Flowering Apr–Jul(–Sep); fruiting Jun–Oct. Rocky and sandy soils, limestone, dolomite, granite, hill slopes, ridge tops, bluffs, valleys, stream banks, sandhills, pine and pine-oak forests, cedar glades; 20–400 m; Ark., Kans., La., Mo., Okla., Tex.

Matelea decipiens is distributed entirely west of the Mississippi River as far as presently known. Its range extends across the Ozark Mountains to the Gulf Coastal Plain in Louisiana and eastern Texas. However, it is largely absent from the western Ozarks in southwestern Missouri and northwestern Arkansas and from the Ouachita Mountains, where it is replaced by M. baldwyniana. Matelea decipiens reappears at scattered locations west of the Ozark uplift in Oklahoma and southeastern Kansas in Neosho County.
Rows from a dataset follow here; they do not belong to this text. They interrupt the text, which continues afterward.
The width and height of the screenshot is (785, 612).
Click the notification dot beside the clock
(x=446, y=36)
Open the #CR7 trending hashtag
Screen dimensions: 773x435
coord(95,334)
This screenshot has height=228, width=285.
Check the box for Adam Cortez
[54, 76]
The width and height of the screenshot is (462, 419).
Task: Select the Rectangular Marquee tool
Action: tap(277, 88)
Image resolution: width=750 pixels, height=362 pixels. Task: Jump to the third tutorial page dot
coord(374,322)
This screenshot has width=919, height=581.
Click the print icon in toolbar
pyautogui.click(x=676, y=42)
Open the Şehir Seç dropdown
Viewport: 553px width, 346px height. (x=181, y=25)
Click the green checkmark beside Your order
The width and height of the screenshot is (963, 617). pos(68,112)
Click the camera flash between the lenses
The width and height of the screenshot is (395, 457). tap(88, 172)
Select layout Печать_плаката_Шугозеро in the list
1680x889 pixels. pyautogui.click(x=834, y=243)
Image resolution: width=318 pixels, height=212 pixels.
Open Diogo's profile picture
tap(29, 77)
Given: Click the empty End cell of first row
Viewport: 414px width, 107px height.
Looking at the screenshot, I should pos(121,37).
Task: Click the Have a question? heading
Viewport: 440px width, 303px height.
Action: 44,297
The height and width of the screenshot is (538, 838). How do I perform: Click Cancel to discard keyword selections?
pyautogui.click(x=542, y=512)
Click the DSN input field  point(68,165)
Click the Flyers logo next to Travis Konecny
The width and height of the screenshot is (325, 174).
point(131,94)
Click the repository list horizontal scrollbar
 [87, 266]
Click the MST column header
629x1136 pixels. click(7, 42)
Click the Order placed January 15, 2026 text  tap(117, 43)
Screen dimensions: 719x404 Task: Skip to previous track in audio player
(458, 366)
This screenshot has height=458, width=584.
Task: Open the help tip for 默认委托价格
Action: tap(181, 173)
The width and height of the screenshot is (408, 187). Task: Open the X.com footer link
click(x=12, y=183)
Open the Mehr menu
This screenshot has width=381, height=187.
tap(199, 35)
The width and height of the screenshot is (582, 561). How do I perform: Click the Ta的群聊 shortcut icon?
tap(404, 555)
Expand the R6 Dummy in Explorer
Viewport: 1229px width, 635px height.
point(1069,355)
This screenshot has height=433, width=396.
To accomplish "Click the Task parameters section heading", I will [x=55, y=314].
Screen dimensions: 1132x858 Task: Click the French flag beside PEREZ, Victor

It is considered to be of conservation concern in Kansas, and its status in Oklahoma and Texas merits evaluation. There are no known sites where M. decipiens and M. baldwyniana co-occur. The flowers of M. decipiens become smaller as the range of M. hirtelliflora is approached in Texas, and they barely overlap with that species (corolla lobes 7–18 mm in M. decipiens versus 3.2–7.5 mm in M. hirtelliflora). The corollas of M. decipiens are never hirtellous adaxially, as they very often are in M. hirtelliflora. E. J. Alexander (1933) and all subsequent authors considered some populations of spinypods in the Appalachian region to belong to this species, based on large, maroon corollas with ascending lobes. Appalachian populations are considered to belong to 15. M. carolinensis, as discussed under that species.